◆ GOAL OF THE EXERCISE ◆
Report every line in the listing that contains the string "This".

◇ ◇ ◇ ◇ ◇

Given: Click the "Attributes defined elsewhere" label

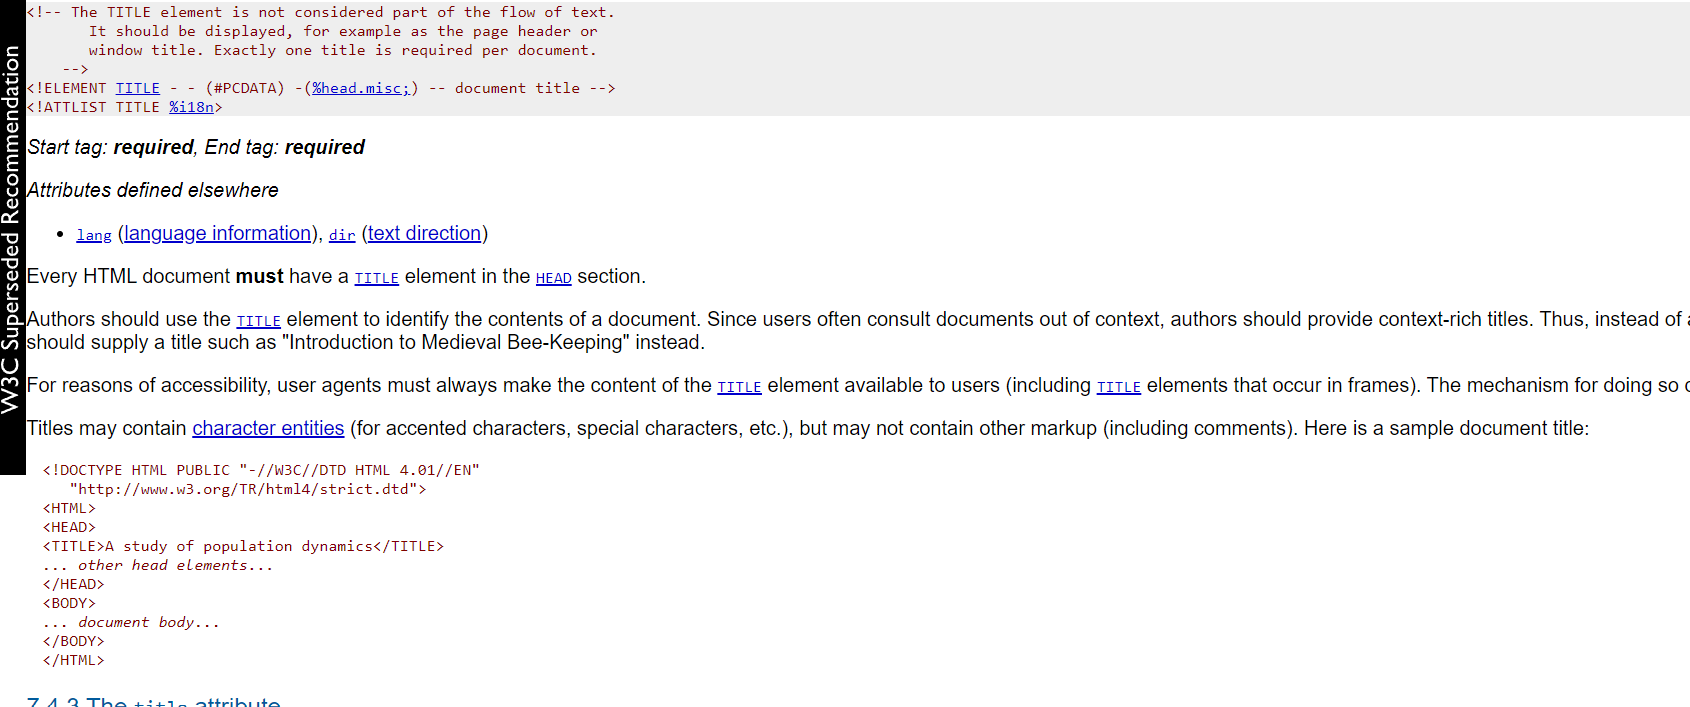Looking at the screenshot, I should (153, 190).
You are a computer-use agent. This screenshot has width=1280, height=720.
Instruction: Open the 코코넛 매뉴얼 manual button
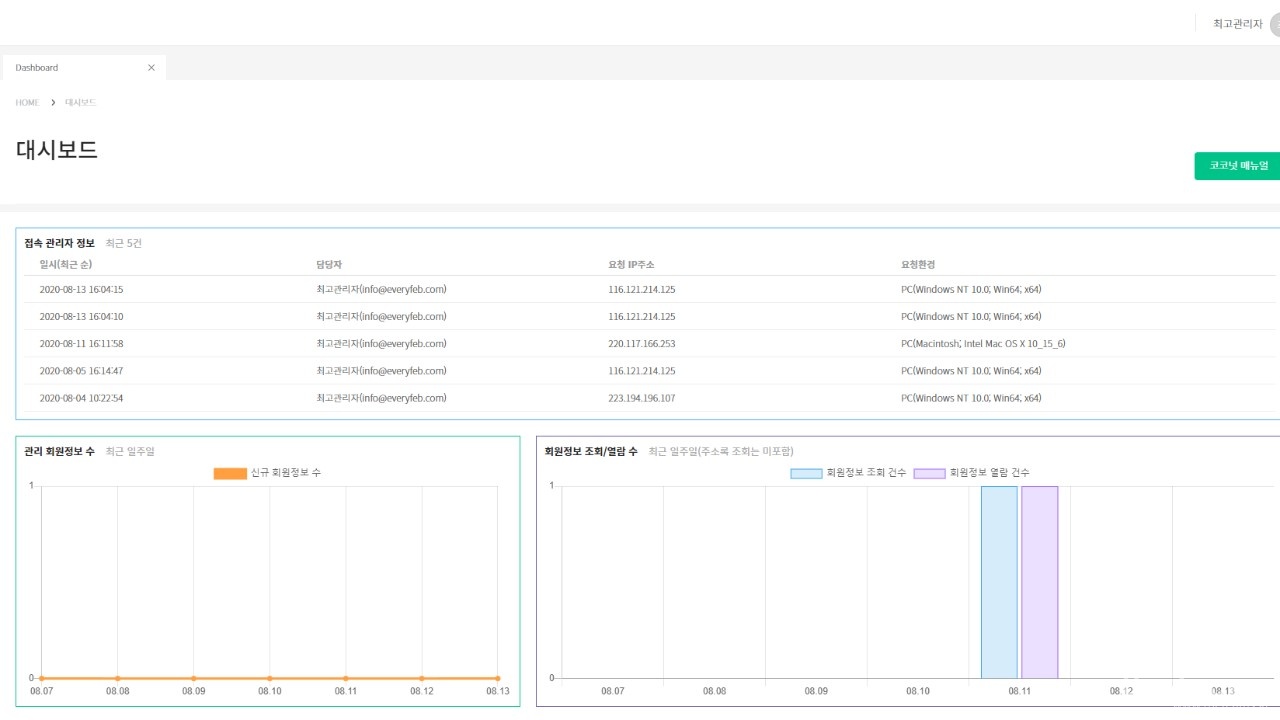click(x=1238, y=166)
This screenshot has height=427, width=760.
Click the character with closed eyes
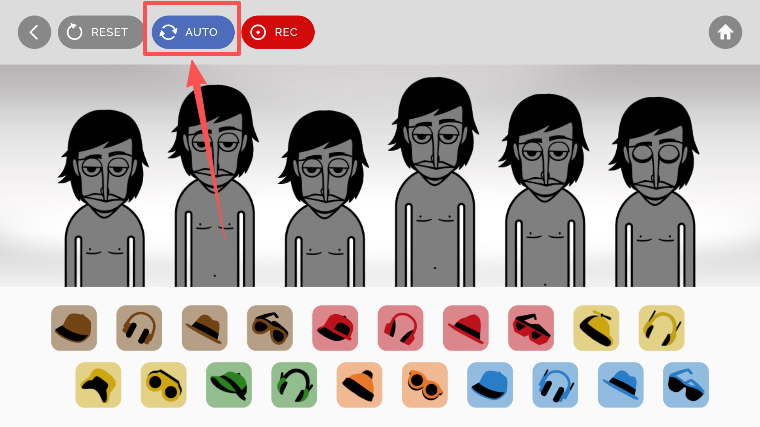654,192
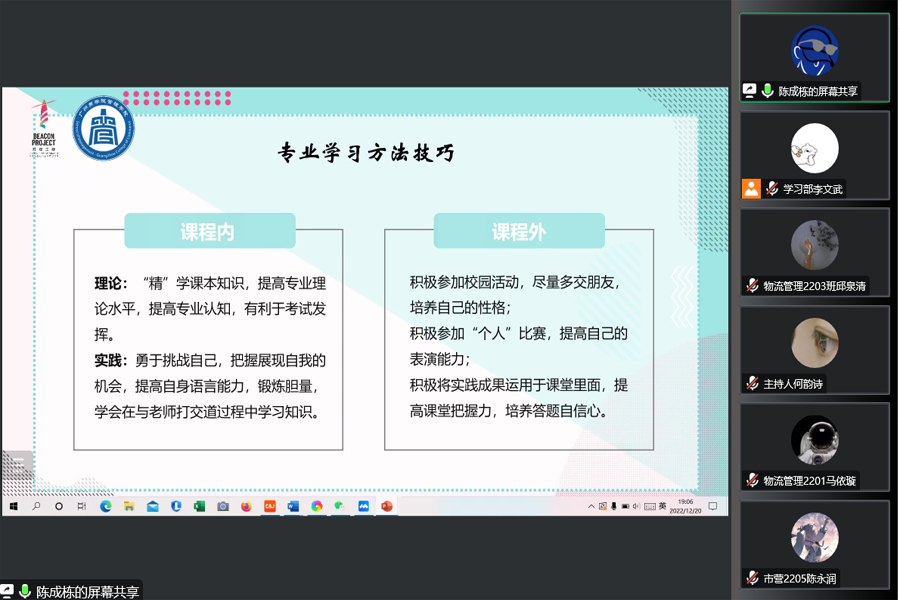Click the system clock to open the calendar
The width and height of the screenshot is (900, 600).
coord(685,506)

◇ ◇ ◇ ◇ ◇

◆ PROBLEM SOLUTION ◆
You are a computer-use agent. This screenshot has width=1280, height=720.
This screenshot has height=427, width=760.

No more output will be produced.